Amex meantime has rolled out new Plat rewards, notably a $30/monthly refund of PayPal purchases funded with the card, and there is a continuing $15/monthly credit on Uber and Uber Eats. Of course I shifted Netflix and the NY Times to PayPal and that’s a quick $30 in my pocket.

But as I feasted on different rewards I got hungry for more and new in my wallet is the Venmo Credit Card.  What’s Venmo? A cool person to person payment service owned by PayPal, Venmo moved $100 billion in 2019 and it is fantastically popular with Gen Z (people ages 6 to 24).  I signed up a few years ago because it works to send gifts to young relatives (some of whom don’t know what a paper check is).

It’s a good thing I did because I have a multi-year track record with Venmo.  And when I heard about the new Venmo credit card, I wanted one.

Right now it is open only to a limited audience, and only via the Venmo mobile app, and when I checked, I discovered I was eligible to apply. So I did.

Why? It’s fee free and it pays cashback – 3% on your largest purchase category, 2% on the next largest, 1% on everything else. I see no caps on spending amounts. (Discover, by contrast, caps a 5% category spend at $1500, meaning $75 back.)

The percentages are dynamic. They will shift as your spending shifts.

We’ll see how much I use the Venmo card but, in principle, I like it because as I spend I earn a few dollars in rewards. Sure, I know there may be cashback cards with richer rewards, but remember Venmo is on point for me, in part because I have written about it before and probably will again. It’s a company I follow.

You want one?  Download the Venmo app, from the Apple or Google app store, sign up for a new account and keep checking the app. You may see an invitation to apply.

But now I am on a roll of new cards and also in my wallet is Lili, a new mobile bank card that bills itself as the ideal card for gig economy workers (meaning me).  And one afternoon, in under three minutes, I opened the account and funded it.

Partly I did that because in my other life I talk and write a lot about credit unions in particular and financial services in general (remember my tracking Venmo) – and a continuing obstacle in the digital transformation of credit unions has been a slowness to embrace online and mobile account opening.  Often a new account means a visit to a branch and that is just so 1950.

When I saw Lili’s promise that a new account could be mine in under three minutes I had to take the plunge – and, voila, it worked.  Interested in signing up? Go here.

Lili is free and it provides a free checking account, a Visa business debit card, and expense reports that make tax filing easier.

And the Visa business debit card also is a boom to tax filing. Just use it only for tax deductible expenses and that saves time right there.

OK, by now you are probably guessing that because I no longer have any interest in counting my air miles (what miles?) I have time on my hands and I am putting it to use playing with new credit and debit cards.

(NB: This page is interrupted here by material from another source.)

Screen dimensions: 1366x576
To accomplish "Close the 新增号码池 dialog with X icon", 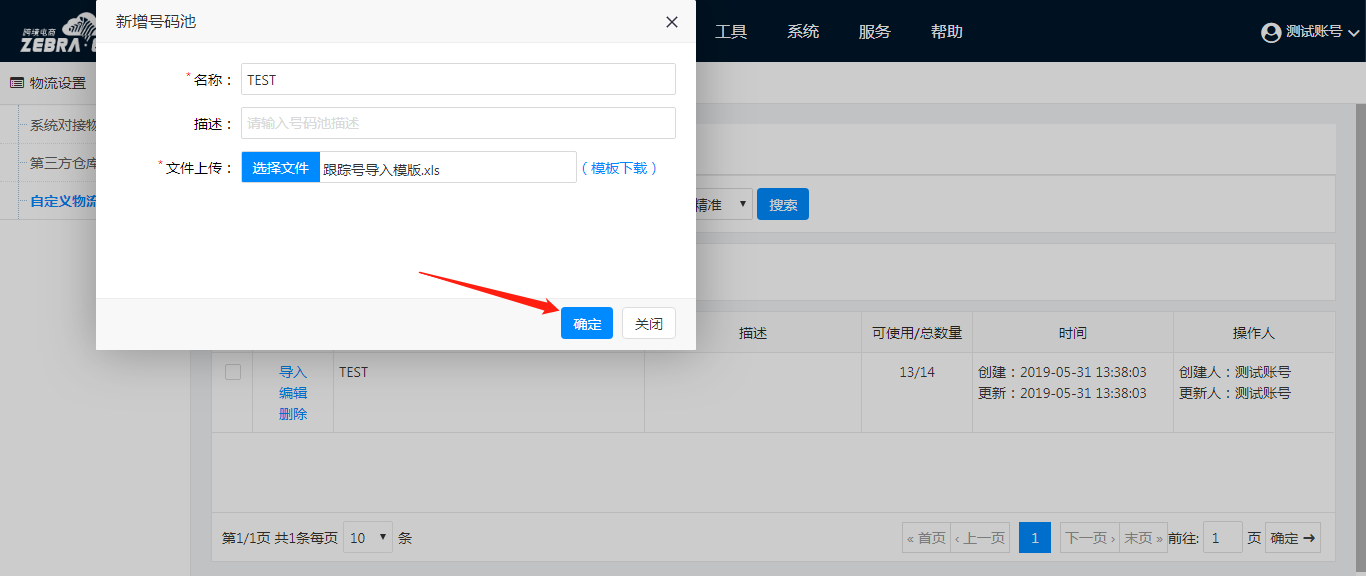I will [x=672, y=22].
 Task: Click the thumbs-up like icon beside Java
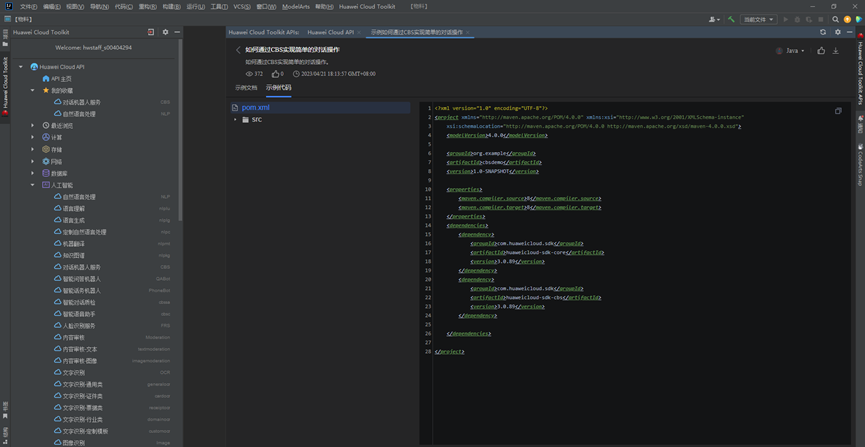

I cannot dispute that.  Nor can I dispute that I now occasionally read geeky credit card advice articles on the Points Guy that I never would have spent a second on a year ago.

But, you know, saving money by using the right credit card is proving to be fun – and it is a lot easier than I had thought.  And yet I still goof with inattention. I picked up a $6 prescription at Walgreens this a.m and paid with the Amazon Prime card (1% rewards). But I should have paid with Discover and gotten this month’s 5% reward. That’s 30 cents versus 6 cents.

It adds up, my mother used to tell me, and, yes, I ignored her. But now she’d be proud of me.